Der Unterschied zum Winter ist entsprechend gross: Schneefallgrenze und Nullgradgrenze liegen derzeit so hoch, dass gewöhnliche Alpenlagen weitgehend schneefrei bleiben. Für markanten Neuschnee müssten kalte Luft und ausreichend Feuchtigkeit gleichzeitig zusammentreffen.
Kein Neuschnee heisst nicht automatisch einfache Bedingungen
Auch ohne frischen Schnee können hochalpine Touren anspruchsvoll sein. Alte Schneefelder, Firn und Gletschereis können nach kühlen Nächten hart und rutschig sein.

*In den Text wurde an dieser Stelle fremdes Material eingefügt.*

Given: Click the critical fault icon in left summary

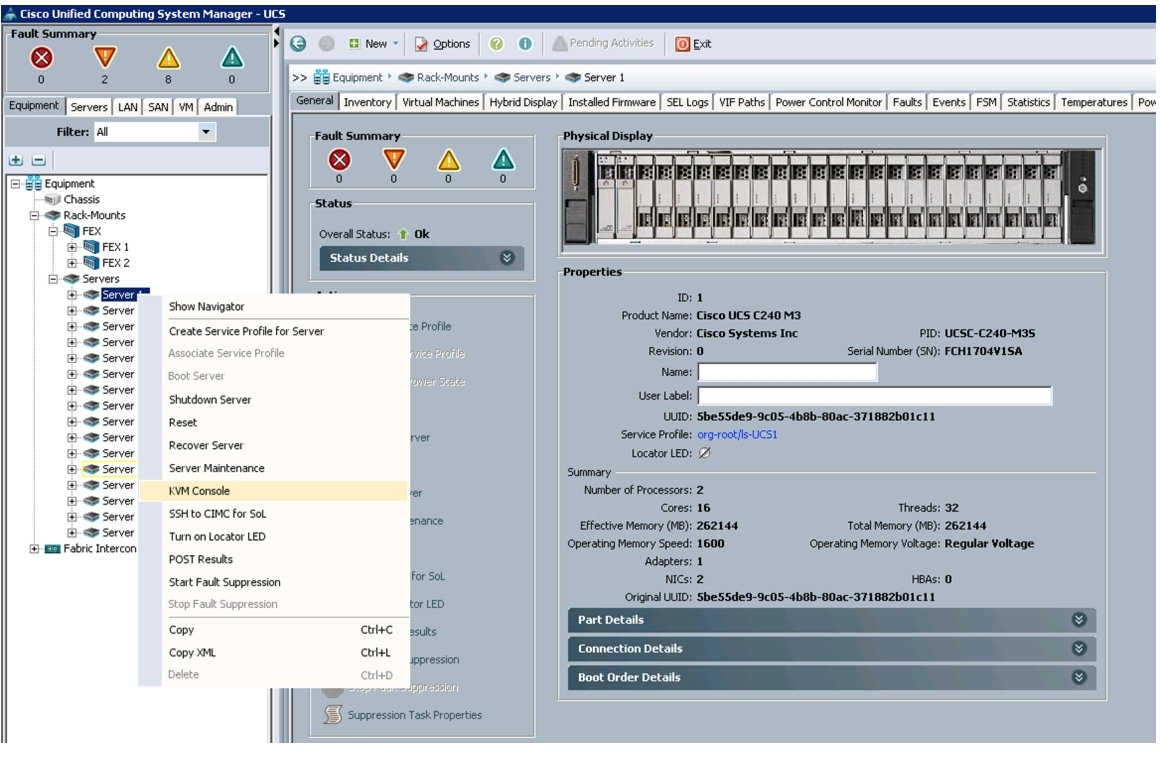Looking at the screenshot, I should (x=41, y=59).
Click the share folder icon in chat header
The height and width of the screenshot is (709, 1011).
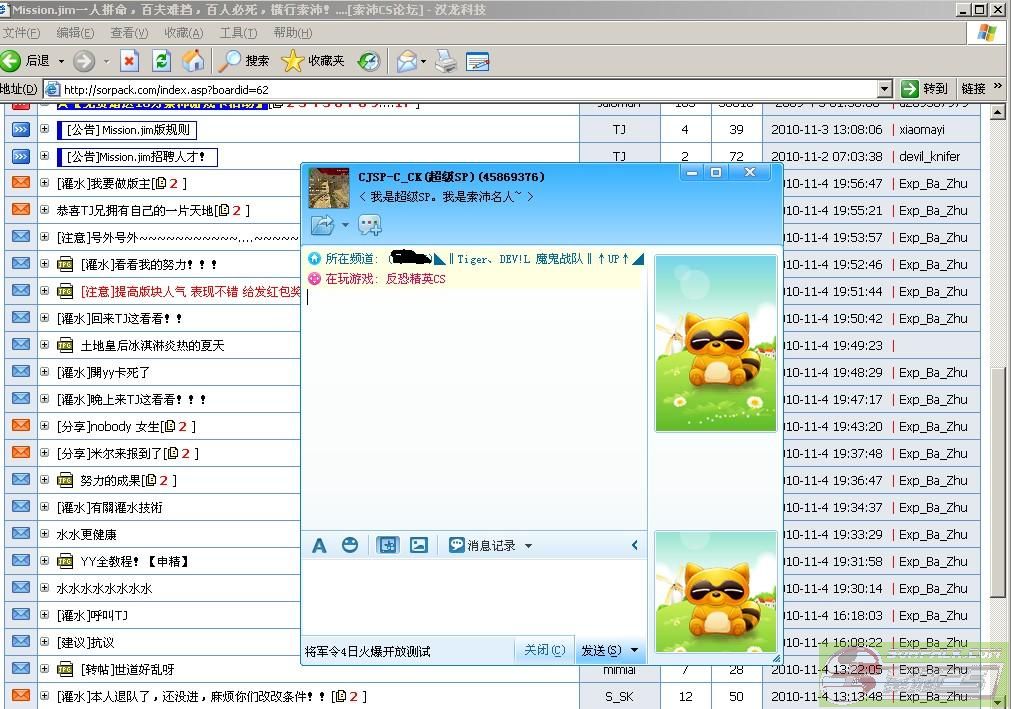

Dazu kommen Spaltengefahr auf Gletschern, Steinschlag und die rasch kürzer werdenden Septembertage.
Bereits am Samstag hatte SchneeToni darauf hingewiesen, dass Altschnee und Eis hochalpin wichtiger sind als Neuschnee. Diese Einordnung gilt auch am Sonntag weiter.
Der nächste echte Schneefall braucht eine neue Wetterlage
Das Potenzial für erste markantere Schneefälle wächst naturgemäss mit jedem Herbsttag. Aktuell gibt es aber keinen Grund, aus dem Sonntag einen Wintertag zu machen. Der ehrliche Befund lautet: Frischer Schnee ist weit und breit kein dominantes Thema. Wer Weiss sehen will, muss sehr hoch hinauf – und findet dort vor allem das, was vom Hochgebirge ohnehin übrig bleibt.